Riteish Vilasrao Deshmukh (born 17 December 1978) is an Indian actor, television presenter, producer, screenwriter and filmmaker who works in Hindi and Marathi cinema. He is the son of politician Vilasrao Deshmukh.

Deshmukh began his acting career with the film Tujhe Meri Kasam (2003) and since then he has worked in several successful films such as Masti (2004), Kyaa Kool Hai Hum (2005), Bluffmaster! (2005), Malamaal Weekly (2006), Heyy Babyy (2007), Dhamaal (2007), Housefull (2010), Double Dhamaal (2011), Housefull 2 (2012), Kyaa Super Kool Hain Hum (2012), Grand Masti (2013), Housefull 3 (2016), Total Dhamaal (2019), Housefull 4 (2019) and Baaghi 3 (2020). He received widespread critical acclaim for playing a serial killer in the romantic thriller Ek Villain (2014). 

In Marathi cinema, he debuted as a producer with Balak-Palak (2013), made his Marathi acting debut with action film Lai Bhaari (2014) and made his directorial debut with Ved (2022).

Deshmukh is the board member of Mumbai Academy of the Moving Image.

Early life and family 
Deshmukh was born on 17 December 1978, in Mumbai to former chief minister of Maharashtra and Union Minister of Heavy Industries & Public Enterprises India, Vilasrao Deshmukh and Vaishali Deshmukh. His elder brother, Amit Deshmukh, is a MLA from Latur City and his younger brother, Dhiraj Deshmukh, is a MLA from Latur Rural. His elder sister-in-law Aditi Deshmukh is an actress and younger sister-in-law Deepshikha Deshmukh is a film producer.

Deshmukh studied at G. D. Somani Memorial School and earned an architectural degree from Kamla Raheja College of Architecture, Mumbai. He practiced for a year with an overseas architectural firm. He continued designing since his return to India. Deshmukh maintains an ownership in Evolutions, an India-based architectural and interior designing firm.

Career 

Deshmukh made his Hindi film debut with the 2003 romance, Tujhe Meri Kasam opposite Genelia D'Souza. He later appeared in Out of Control. In his third film, Masti, a comic thriller, his role was widely disparaged. Regardless, the film performed well at the box office. He gained fame after his performance in Masti, which earned him two minor awards. He subsequently appeared Bardaasht and Naach, both of them being box-office duds. His first relatively successful lead role occurred in the widely panned sex-comedy Kyaa Kool Hai Hum with Tusshar Kapoor. While the film was reviled by critics, it was appreciated by audiences and declared a moderate success at the box office. Deshmukh, by now had earned a strong foothold in the Bollywood film industry via his comic roles.

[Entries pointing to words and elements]
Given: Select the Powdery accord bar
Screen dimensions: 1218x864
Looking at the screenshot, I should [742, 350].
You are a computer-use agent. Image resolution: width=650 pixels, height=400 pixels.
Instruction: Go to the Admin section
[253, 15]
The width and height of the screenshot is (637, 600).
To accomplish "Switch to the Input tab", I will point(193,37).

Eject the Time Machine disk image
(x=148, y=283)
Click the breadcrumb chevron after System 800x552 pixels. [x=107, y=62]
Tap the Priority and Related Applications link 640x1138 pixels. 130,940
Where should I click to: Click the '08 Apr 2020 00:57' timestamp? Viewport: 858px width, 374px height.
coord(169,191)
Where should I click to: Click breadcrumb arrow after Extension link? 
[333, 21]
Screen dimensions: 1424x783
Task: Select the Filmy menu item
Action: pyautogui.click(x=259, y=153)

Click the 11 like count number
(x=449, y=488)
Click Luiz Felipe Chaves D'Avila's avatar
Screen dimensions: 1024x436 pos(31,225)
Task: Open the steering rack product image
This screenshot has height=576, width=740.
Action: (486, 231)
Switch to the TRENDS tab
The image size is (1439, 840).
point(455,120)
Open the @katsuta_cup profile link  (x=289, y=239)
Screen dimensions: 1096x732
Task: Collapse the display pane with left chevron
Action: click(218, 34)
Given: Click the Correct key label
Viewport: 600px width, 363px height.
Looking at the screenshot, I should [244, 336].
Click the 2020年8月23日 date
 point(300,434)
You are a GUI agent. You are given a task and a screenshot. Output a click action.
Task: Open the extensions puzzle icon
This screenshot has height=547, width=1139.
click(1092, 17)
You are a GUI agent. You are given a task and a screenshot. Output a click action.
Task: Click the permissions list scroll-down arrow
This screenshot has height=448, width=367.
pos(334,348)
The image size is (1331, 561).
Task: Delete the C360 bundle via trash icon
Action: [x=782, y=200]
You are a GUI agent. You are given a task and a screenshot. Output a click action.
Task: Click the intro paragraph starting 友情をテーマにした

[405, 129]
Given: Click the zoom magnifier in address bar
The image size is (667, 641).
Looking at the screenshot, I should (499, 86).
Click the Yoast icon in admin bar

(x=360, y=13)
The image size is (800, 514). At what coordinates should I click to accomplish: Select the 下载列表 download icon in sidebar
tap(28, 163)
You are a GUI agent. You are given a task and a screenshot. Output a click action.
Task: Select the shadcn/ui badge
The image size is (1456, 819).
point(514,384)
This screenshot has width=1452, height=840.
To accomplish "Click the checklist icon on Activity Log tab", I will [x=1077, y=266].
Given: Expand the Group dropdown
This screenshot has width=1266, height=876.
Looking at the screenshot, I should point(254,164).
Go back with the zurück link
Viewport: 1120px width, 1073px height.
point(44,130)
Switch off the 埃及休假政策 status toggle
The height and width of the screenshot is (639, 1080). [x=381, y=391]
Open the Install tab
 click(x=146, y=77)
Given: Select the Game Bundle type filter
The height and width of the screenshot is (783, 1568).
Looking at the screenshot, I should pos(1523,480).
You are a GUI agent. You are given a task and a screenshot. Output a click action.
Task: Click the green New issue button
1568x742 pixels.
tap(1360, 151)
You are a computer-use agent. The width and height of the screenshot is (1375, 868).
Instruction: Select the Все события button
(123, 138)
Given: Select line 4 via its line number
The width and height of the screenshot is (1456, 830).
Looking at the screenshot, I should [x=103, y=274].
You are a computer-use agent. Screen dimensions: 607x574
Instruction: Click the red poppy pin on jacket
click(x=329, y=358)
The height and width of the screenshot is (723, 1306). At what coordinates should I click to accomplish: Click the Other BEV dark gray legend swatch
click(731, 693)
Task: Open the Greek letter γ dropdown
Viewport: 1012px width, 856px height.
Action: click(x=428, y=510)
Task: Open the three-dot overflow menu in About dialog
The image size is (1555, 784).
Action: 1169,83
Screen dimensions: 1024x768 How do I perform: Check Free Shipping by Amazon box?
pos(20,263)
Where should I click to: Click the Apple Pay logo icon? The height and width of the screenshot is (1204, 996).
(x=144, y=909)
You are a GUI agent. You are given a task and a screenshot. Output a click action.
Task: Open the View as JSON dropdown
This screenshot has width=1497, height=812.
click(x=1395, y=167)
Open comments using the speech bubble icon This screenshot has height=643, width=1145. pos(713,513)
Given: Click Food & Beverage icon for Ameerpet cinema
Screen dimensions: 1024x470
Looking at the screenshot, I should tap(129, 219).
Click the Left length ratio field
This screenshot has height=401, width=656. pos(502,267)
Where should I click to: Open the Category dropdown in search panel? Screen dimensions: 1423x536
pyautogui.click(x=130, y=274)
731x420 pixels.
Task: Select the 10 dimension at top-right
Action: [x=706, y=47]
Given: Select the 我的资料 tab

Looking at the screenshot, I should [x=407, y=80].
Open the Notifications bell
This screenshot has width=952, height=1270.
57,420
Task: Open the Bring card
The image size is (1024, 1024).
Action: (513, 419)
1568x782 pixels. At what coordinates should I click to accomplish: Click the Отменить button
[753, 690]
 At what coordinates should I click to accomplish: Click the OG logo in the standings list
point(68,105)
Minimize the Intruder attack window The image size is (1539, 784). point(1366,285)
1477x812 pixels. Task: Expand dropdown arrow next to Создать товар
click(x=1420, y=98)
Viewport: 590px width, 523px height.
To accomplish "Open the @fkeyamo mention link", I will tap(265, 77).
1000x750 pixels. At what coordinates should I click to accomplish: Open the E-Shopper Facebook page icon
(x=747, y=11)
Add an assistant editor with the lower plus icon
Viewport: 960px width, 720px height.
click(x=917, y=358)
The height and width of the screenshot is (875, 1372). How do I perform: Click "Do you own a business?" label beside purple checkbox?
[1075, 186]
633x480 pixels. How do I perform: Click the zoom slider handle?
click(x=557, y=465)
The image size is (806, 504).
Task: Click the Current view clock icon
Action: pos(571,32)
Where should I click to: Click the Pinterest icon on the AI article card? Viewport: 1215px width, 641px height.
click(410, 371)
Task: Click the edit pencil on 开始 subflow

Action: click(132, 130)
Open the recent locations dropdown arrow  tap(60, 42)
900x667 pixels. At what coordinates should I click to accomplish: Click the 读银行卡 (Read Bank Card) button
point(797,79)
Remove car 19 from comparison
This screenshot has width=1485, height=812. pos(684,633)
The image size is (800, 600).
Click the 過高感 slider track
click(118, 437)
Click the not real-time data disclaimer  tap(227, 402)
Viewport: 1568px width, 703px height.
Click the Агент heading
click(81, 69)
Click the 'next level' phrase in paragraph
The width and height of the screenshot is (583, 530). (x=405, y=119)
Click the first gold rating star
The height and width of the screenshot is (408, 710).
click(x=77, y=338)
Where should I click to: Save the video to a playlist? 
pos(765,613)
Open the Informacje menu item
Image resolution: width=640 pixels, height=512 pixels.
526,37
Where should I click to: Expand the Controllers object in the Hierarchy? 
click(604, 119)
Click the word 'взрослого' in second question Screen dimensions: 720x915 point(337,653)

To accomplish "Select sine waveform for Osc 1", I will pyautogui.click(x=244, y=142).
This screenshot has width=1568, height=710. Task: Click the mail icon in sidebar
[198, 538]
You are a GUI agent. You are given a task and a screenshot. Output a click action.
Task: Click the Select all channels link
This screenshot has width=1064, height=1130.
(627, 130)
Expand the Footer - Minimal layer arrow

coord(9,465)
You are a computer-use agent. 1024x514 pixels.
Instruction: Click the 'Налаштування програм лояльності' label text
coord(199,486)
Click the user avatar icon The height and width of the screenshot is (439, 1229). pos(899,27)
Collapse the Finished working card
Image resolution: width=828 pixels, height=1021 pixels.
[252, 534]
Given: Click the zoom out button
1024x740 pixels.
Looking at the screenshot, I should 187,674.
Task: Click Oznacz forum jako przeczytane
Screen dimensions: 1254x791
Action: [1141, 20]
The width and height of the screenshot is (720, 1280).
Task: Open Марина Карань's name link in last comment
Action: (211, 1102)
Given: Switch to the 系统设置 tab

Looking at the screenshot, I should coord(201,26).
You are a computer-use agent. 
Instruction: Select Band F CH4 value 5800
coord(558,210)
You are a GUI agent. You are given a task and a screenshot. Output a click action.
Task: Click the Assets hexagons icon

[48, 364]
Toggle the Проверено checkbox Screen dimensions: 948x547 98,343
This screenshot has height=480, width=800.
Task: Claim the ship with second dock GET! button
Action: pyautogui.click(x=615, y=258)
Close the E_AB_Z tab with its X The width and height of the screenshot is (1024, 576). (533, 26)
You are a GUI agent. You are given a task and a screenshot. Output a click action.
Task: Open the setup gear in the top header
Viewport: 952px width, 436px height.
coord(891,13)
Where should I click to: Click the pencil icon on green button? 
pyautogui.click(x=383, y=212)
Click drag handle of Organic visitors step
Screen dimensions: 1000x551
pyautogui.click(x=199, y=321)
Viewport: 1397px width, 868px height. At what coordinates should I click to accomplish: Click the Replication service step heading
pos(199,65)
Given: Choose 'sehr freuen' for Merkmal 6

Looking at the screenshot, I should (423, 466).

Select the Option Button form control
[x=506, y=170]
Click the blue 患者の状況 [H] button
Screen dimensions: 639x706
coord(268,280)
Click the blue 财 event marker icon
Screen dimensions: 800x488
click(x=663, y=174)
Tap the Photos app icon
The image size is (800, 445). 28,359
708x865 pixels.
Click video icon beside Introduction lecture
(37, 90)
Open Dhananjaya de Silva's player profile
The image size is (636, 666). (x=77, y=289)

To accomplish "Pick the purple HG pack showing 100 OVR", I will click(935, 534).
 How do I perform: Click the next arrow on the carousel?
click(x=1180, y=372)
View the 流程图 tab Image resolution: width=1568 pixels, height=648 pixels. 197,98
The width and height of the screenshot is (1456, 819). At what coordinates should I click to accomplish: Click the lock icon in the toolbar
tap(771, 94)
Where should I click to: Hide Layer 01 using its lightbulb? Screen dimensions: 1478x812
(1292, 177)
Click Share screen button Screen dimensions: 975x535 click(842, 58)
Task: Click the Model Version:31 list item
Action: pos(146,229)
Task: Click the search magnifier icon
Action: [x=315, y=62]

• [Description of the task]:
Rewrite the Riteish Deshmukh text from "Riteish Vilasrao Deshmukh" through "politician Vilasrao Deshmukh.", changing "Hindi" to "Tamil". The records have no connection to the text.

• [Correct response]:
Riteish Vilasrao Deshmukh (born 17 December 1978) is an Indian actor, television presenter, producer, screenwriter and filmmaker who works in Tamil and Marathi cinema. He is the son of politician Vilasrao Deshmukh.